# ✋ MediaPipe Hands — 손가락 포즈(펴짐 개수) 카운트 + 화면맞춤

이 노트북은 이전 MediaPipe 데모 구조를 유지하면서 **손가락이 몇 개 펴져 있는지**를 실시간으로 카운트합니다.  
카메라 재시도 초기화, 레터박싱(Screen-Fit), FPS 오버레이, 단축키, 스냅샷 저장 등 동일한 UX를 제공합니다.

**기능**
- 손 랜드마크(21포인트) 탐지
- 각 손별로 **펴진 손가락 개수(0~5)** 계산
- 좌측 하단 HUD에 **왼손/오른손별 개수 + 총합** 표기
- `COUNT_THRESHOLD` 이상이면 콘솔 경고 메시지
- `s`로 스냅샷 저장

**단축키**
- `q` / `ESC`: 종료
- `f`: 풀스크린 토글
- `s`: 스냅샷 저장



## 1) 설치 (필요 시만 실행)
- 로컬/도커 이미지에 이미 포함되어 있으면 **건너뛰세요**.


In [2]:

#!pip install --upgrade pip
#!pip install mediapipe


Defaulting to user installation because normal site-packages is not writeable
Defaulting to user installation because normal site-packages is not writeable
Collecting mediapipe
  Downloading mediapipe-0.10.18-cp310-cp310-manylinux_2_17_aarch64.manylinux2014_aarch64.whl.metadata (9.7 kB)
Collecting opencv-contrib-python (from mediapipe)
  Downloading opencv_contrib_python-4.12.0.88-cp37-abi3-manylinux2014_aarch64.manylinux_2_17_aarch64.whl.metadata (19 kB)
Collecting sounddevice>=0.4.4 (from mediapipe)
  Downloading sounddevice-0.5.2-py3-none-any.whl.metadata (1.6 kB)
Collecting sentencepiece (from mediapipe)
  Downloading sentencepiece-0.2.1-cp310-cp310-manylinux_2_27_aarch64.manylinux_2_28_aarch64.whl.metadata (10 kB)
Collecting CFFI>=1.0 (from sounddevice>=0.4.4->mediapipe)
  Downloading cffi-1.17.1-cp310-cp310-manylinux_2_17_aarch64.manylinux2014_aarch64.whl.metadata (1.5 kB)
Collecting pycparser (from CFFI>=1.0->sounddevice>=0.4.4->mediapipe)
  Downloading pycparser-2.22-py3-none-a


## 2) 모듈 임포트


In [3]:

import os
import time
from datetime import datetime

import cv2
import numpy as np

# MediaPipe
try:
    import mediapipe as mp
except Exception as e:
    raise RuntimeError("mediapipe가 설치되어 있지 않습니다. 위 설치 셀을 실행하세요.") from e

mp_drawing = mp.solutions.drawing_utils
mp_styles   = mp.solutions.drawing_styles
mp_hands    = mp.solutions.hands



## 3) 화면 해상도 탐지


In [4]:

def _get_screen_size():
    # 1) screeninfo 우선
    try:
        from screeninfo import get_monitors
        m = get_monitors()[0]
        return int(m.width), int(m.height)
    except Exception:
        pass
    # 2) tkinter 대체
    try:
        import tkinter as tk
        root = tk.Tk()
        root.withdraw()
        w = root.winfo_screenwidth()
        h = root.winfo_screenheight()
        root.destroy()
        return int(w), int(h)
    except Exception:
        pass
    # 3) fallback
    return 1280, 720

SCREEN_W, SCREEN_H = _get_screen_size()
print(f"[INFO] Screen size detected: {SCREEN_W}x{SCREEN_H}")

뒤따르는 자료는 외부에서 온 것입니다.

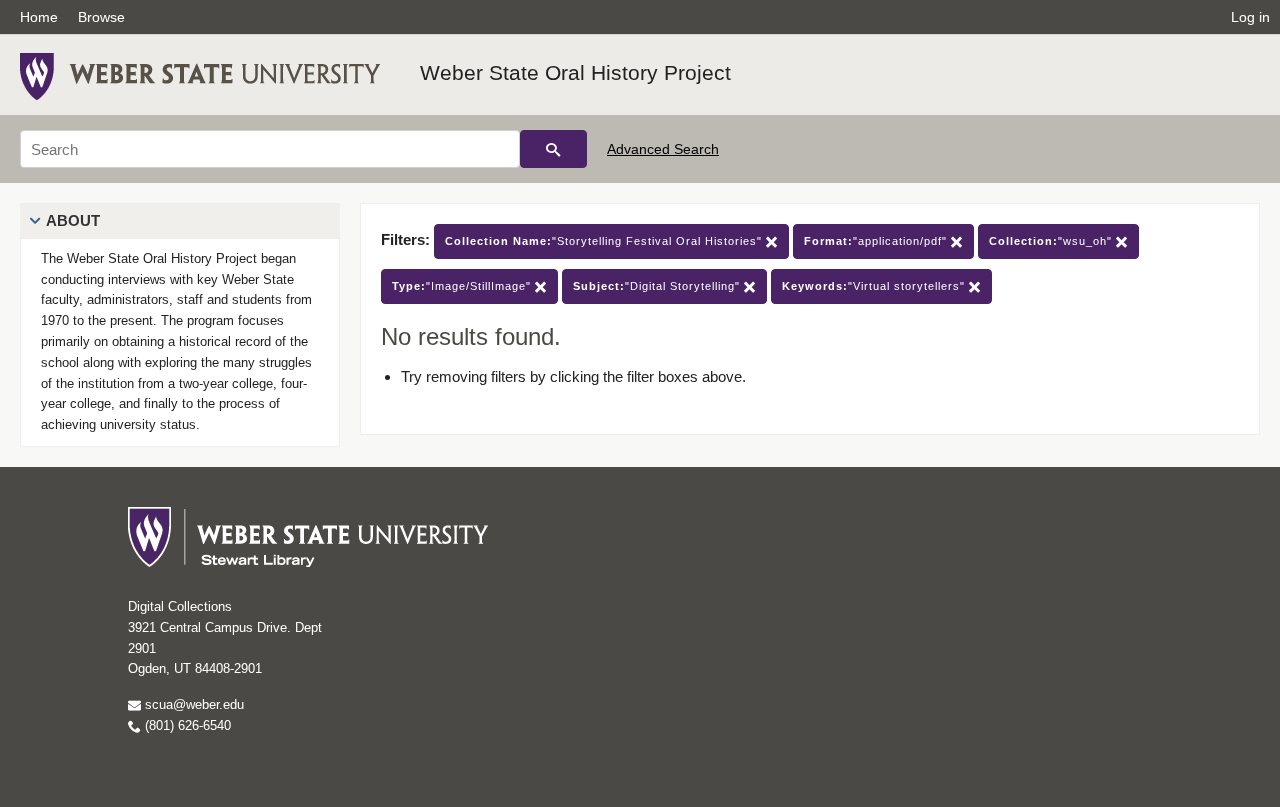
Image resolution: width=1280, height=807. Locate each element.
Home (39, 17)
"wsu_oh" (1052, 241)
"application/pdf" (877, 241)
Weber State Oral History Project (575, 72)
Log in (1250, 17)
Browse (101, 17)
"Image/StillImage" (463, 286)
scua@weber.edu (192, 704)
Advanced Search (663, 149)
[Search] (553, 149)
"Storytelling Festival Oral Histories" (605, 241)
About (73, 220)
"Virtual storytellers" (875, 286)
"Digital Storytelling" (658, 286)
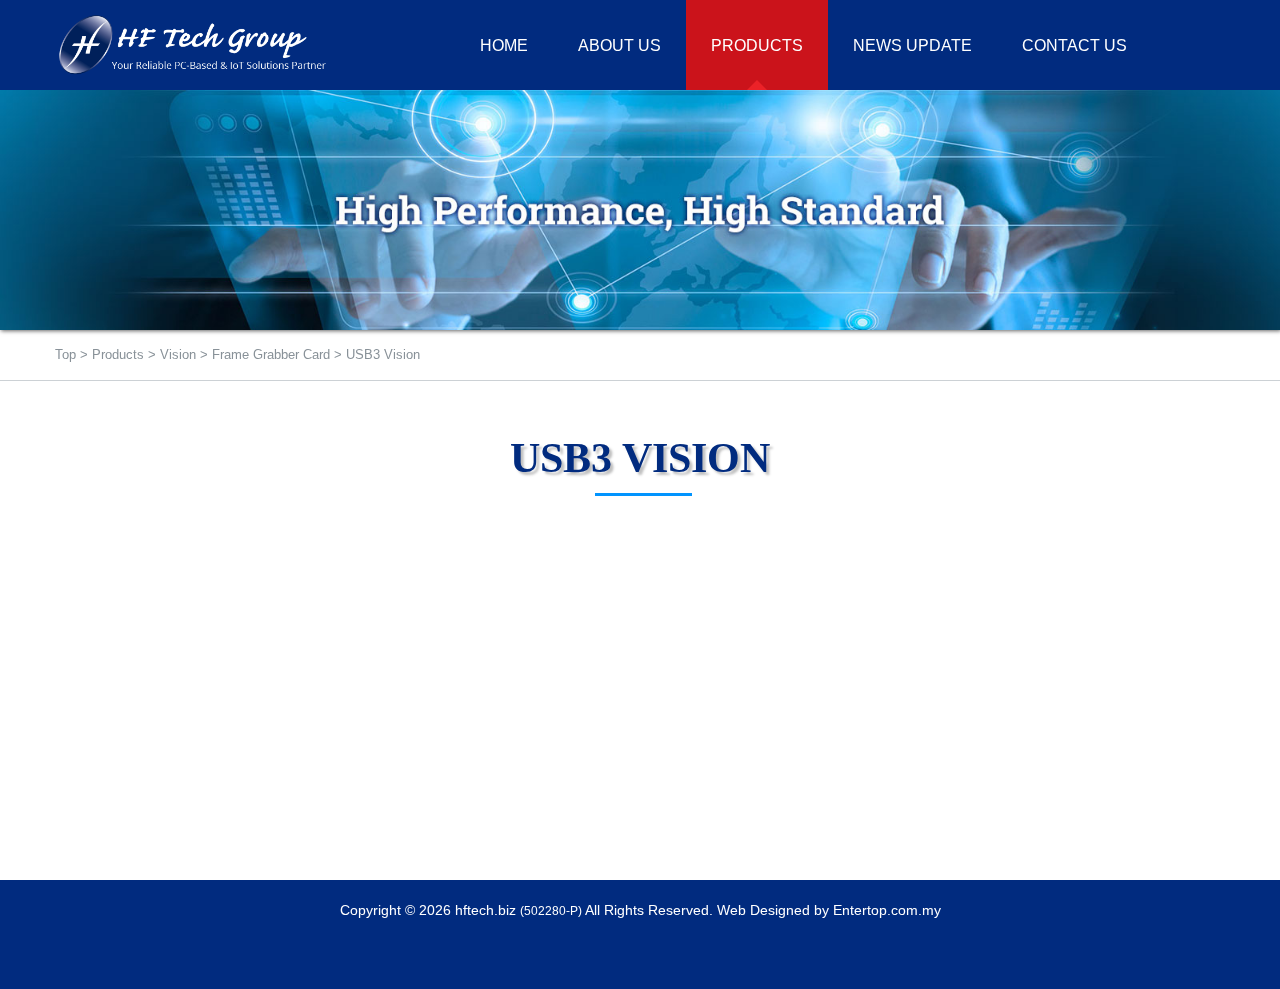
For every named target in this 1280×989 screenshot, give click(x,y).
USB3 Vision (383, 354)
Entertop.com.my (887, 910)
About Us (619, 45)
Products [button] (757, 45)
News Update (912, 45)
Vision (178, 354)
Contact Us (1074, 45)
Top (65, 354)
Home (504, 45)
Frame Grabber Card (271, 354)
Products (118, 354)
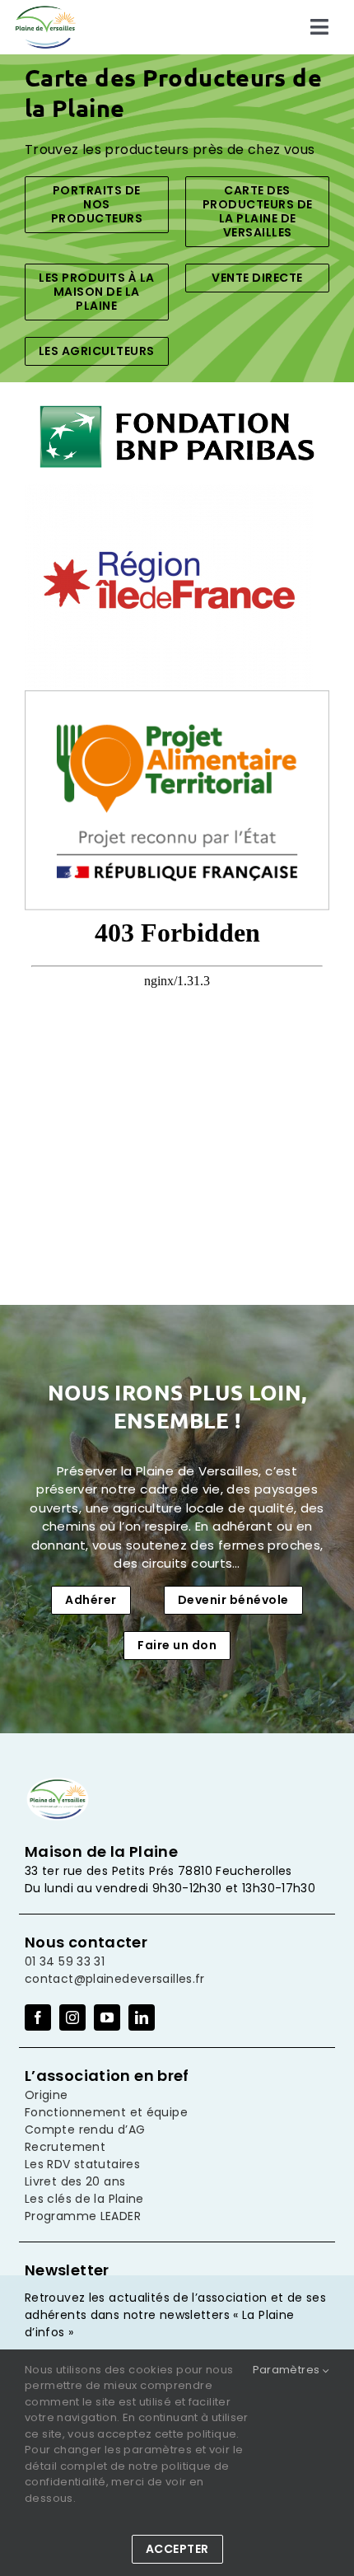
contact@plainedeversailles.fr (115, 1979)
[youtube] (107, 2017)
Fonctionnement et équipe (106, 2112)
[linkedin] (141, 2017)
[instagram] (72, 2017)
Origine (46, 2095)
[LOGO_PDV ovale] (45, 10)
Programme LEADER (83, 2216)
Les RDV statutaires (82, 2164)
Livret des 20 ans (75, 2181)
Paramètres (288, 2369)
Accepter (177, 2549)
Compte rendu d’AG (85, 2129)
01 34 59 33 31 (65, 1961)
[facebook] (38, 2017)
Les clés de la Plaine (84, 2198)
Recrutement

[INFO] Screen size detected: 1920x2160



## 4) 설정값


In [5]:

USE_CAMERA   = True
CAP_INDEX    = 0
VIDEO_SOURCE = "./sample.mp4"

WINDOW_NAME = "MediaPipe Hands — Finger Count"
SAVE_DIR = "./mp_hands_snaps"
os.makedirs(SAVE_DIR, exist_ok=True)

COUNT_THRESHOLD = 8   # 총 펴진 손가락 수가 이 값 이상이면 경고 출력

# MediaPipe Hands 파라미터
HANDS_MAX_NUM = 2
HANDS_DET_CONF = 0.5
HANDS_TRK_CONF = 0.5



## 5) 카메라 초기화 (재시도)
V4L2(YUYV/MJPEG) 및 기본 백엔드 순차 시도 후, **프레임 안정성**을 검증합니다.


In [6]:

def setup_camera_with_retry(index=0):
    methods = [
        {
            'name': 'V4L2_YUYV',
            'backend': cv2.CAP_V4L2,
            'settings': {
                'fourcc': cv2.VideoWriter_fourcc('Y', 'U', 'Y', 'V'),
                'width': 640,
                'height': 480,
                'fps': 30,
                'buffersize': 1,
            }
        },
        {
            'name': 'V4L2_MJPEG',
            'backend': cv2.CAP_V4L2,
            'settings': {
                'fourcc': cv2.VideoWriter_fourcc('M', 'J', 'P', 'G'),
                'width': 640,
                'height': 480,
                'fps': 30,
                'buffersize': 1,
            }
        },
        {
            'name': 'DEFAULT',
            'backend': None,
            'settings': {
                'width': 640,
                'height': 480,
                'fps': 30,
                'buffersize': 1,
            }
        },
    ]

    for method in methods:
        print(f"[CAM] Trying {method['name']}...")
        try:
            cap = cv2.VideoCapture(index) if method['backend'] is None else cv2.VideoCapture(index, method['backend'])
            if not cap.isOpened():
                print(f"[CAM] Open failed with {method['name']}")
                continue

            s = method['settings']
            if 'fourcc' in s:
                cap.set(cv2.CAP_PROP_FOURCC, s['fourcc'])
            cap.set(cv2.CAP_PROP_FRAME_WIDTH,  s['width'])
            cap.set(cv2.CAP_PROP_FRAME_HEIGHT, s['height'])
            cap.set(cv2.CAP_PROP_FPS,          s['fps'])
            cap.set(cv2.CAP_PROP_BUFFERSIZE,   s['buffersize'])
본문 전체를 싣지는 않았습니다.